**Task goal**
Line by line, repeat the material below exactly and leave the images out.

**Stored data**

BEGIN

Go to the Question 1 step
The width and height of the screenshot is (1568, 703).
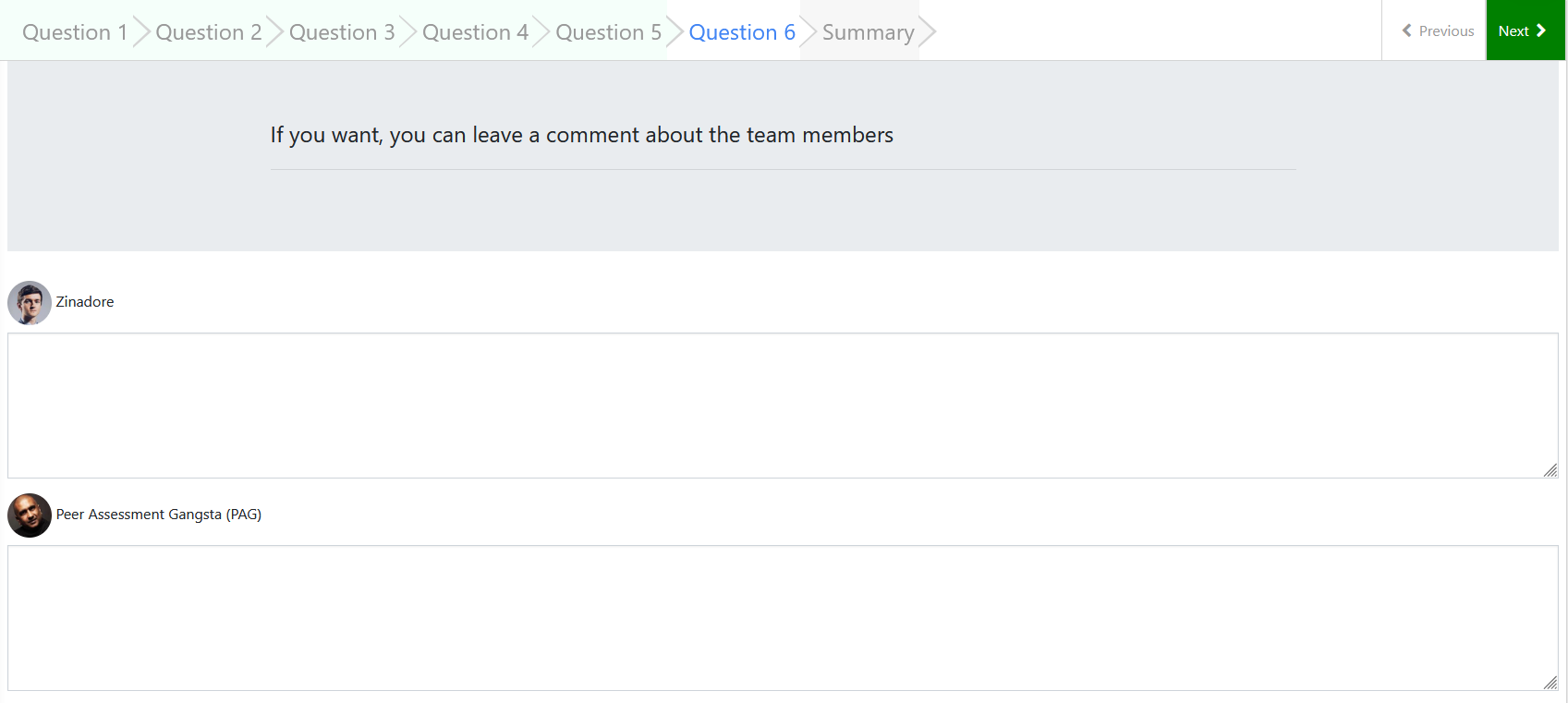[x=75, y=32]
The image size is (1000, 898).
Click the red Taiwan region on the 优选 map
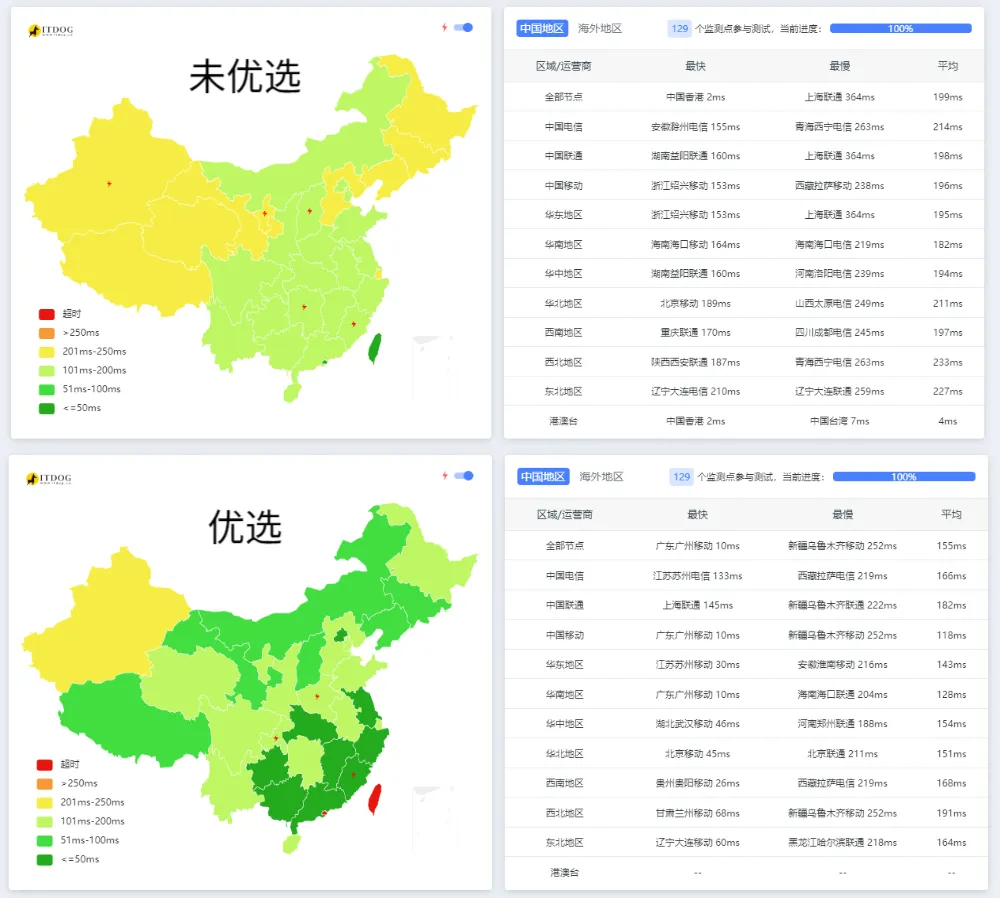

END

**Output of the exercise**
Go to the Question 1 step
The width and height of the screenshot is (1568, 703).
[x=75, y=32]
The image size is (1000, 898).
Click the red Taiwan region on the 优选 map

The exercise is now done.